In practice, there is frequently a gap between the implementation of the TP guidelines and the commercial reality, said industry experts. For conglomerates such as Daikin that have a presence in multiple countries and decentralised management, there is an added pressure for the commercial managers to meet their financial KPIs whilst at the same time complying with the TP guidelines. Daikin’s Chief Financial Officer, Chen Voon Ping argued that a strong foundation in corporate governance is crucial to ensuring TP compliance because preserving a good corporate image is as important as achieving financial results, especially for conglomerates and multinationals.
On the specific challenges in implementing BEPS recommendations, Hisham advised industry to be prudent in adopting Action 13: Guidance on Implementation of TP Documentation and CbCR. “The main challenge is the lack of clarity or grey areas on the implementation and application of the guidelines. Whilst the application of the guidelines is very clear on the manufacturing and services companies, it needs clarity for some others such as private equity funds.”
With regards to identifying intangibles and establishment of intangibles ownership through the Development, Enhancement, Maintenance, Protection and Exploitation (DEMPE) requirement, Hisham explained that the subject has not really come under scrutiny, with the exception of big multinationals. “As a result, most companies are not well versed with intangibles and the benefits that can be derived from intangibles.” According to him, the biggest challenge, after establishing and applying the DEMPE requirements, is working out how to attribute values and allocate rewards to the respective parties.
The moderator for the session, Thenesh Kannaa of TraTax, touched on industry-specific challenges arising from the introduction of the updated TP Guidelines.
One, payment of royalties for intangibles in a manufacturing industry. It is common practice for local manufacturers to pay royalties to the parent company or the related IP provider for the use of the intangibles. Unless it can be established that the local company has no R&D capabilities, it will be difficult to justify continuing payments of royalties because the local manufacturers are expected to have gained the necessary experience and contributed to the improvement and efficiency of the manufacturing processes over the years. IRBM may also disallow royalties paid if it is not proven that the royalties currently paid are for newly developed or enhanced intangibles as the original intangibles may became obsolete over the years.

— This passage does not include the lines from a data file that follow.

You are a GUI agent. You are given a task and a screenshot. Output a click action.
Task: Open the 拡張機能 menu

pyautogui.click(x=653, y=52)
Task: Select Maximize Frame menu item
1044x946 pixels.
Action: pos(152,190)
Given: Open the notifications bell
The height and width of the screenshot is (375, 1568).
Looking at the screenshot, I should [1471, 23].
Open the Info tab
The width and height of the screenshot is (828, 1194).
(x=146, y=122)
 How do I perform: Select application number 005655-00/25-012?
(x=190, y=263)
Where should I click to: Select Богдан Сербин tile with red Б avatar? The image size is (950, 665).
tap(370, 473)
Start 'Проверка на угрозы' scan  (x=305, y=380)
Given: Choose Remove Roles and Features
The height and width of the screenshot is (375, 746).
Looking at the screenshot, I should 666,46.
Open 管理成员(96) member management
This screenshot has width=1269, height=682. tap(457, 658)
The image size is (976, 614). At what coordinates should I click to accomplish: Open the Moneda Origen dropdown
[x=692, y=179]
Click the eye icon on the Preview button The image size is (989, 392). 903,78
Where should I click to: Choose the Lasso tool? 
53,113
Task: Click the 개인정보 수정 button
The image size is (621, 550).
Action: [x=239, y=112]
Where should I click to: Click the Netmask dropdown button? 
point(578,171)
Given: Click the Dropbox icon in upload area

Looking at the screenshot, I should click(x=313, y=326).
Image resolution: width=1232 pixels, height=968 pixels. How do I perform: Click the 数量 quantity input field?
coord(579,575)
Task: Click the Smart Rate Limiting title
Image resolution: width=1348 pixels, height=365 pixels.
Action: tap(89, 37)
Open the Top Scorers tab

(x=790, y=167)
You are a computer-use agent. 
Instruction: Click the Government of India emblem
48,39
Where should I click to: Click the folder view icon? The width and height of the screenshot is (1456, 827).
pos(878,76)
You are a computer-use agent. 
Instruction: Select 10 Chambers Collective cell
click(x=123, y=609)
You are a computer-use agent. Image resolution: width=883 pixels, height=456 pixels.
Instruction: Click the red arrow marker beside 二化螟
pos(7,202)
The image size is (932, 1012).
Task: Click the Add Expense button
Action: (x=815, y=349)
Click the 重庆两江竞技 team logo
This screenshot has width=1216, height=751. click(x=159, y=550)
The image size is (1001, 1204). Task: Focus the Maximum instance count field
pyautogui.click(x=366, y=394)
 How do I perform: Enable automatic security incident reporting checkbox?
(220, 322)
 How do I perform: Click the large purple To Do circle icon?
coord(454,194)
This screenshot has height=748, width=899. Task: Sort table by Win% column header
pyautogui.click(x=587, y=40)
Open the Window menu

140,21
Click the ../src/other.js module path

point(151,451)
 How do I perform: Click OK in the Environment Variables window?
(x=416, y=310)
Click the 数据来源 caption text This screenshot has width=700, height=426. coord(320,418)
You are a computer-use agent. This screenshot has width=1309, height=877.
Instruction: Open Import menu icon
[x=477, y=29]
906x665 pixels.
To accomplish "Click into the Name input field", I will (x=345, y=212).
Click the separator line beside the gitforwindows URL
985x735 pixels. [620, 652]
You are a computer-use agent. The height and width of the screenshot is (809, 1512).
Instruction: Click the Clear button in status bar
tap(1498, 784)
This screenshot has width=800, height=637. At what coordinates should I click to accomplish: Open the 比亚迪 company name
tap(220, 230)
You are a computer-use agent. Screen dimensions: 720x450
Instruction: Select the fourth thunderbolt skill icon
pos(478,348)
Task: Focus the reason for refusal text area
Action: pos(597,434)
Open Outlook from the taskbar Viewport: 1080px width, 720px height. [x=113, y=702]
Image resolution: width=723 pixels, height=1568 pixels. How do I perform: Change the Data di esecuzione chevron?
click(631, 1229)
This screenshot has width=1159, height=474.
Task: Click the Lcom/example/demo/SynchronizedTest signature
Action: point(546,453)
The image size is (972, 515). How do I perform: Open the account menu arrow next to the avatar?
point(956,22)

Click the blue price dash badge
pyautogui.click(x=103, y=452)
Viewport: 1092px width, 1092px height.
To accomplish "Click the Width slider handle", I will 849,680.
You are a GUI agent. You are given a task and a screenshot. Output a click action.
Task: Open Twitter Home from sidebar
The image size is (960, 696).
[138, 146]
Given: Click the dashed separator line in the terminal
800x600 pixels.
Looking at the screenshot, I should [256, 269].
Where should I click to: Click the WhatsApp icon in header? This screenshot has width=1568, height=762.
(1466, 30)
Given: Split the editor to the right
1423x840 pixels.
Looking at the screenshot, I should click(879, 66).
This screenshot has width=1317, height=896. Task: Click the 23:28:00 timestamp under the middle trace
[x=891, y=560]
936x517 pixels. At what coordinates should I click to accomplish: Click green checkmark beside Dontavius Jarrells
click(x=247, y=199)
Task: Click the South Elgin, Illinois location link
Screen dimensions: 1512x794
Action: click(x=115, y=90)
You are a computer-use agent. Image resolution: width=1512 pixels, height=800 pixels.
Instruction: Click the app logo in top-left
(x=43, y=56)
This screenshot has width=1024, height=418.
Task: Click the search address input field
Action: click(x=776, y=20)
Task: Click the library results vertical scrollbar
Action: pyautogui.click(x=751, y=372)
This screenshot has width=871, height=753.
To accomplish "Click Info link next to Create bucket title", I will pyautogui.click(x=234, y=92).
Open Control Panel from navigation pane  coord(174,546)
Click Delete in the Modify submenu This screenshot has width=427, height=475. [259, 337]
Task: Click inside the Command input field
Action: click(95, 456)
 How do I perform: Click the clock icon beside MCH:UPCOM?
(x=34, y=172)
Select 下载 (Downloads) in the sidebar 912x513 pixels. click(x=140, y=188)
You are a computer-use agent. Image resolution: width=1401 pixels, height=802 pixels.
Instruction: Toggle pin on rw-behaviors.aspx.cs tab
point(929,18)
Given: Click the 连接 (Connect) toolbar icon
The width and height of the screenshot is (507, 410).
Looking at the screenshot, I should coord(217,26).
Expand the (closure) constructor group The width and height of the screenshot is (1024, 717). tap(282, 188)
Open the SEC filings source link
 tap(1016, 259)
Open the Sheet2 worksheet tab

Two, advertising, marketing and promotion (AMP) functions undertaken by Malaysian distributors. When the local distributor undertakes significant functions, and bears risks and costs associated with the AMP of the group’s products, it would be entitled to a higher return in the form of a share of profit associated with the enhanced value of the products, or a reduction in the royalty rate. On the other hand, if the local entity performs marketing activities on behalf of its principal, it should be compensated at cost plus service fee for the marketing activities in addition to the routine return of its distribution functions. The practical challenge then lies in selecting the right and suitable comparables that can withstand the IRBM’s challenges. For contract R&D service providers, a compensation based on reimbursement of cost plus will not be accepted if the service provider performs the control functions i.e. economically significant functions, providing assets and necessary funding, and bears associated risks relating to the development of the intangibles.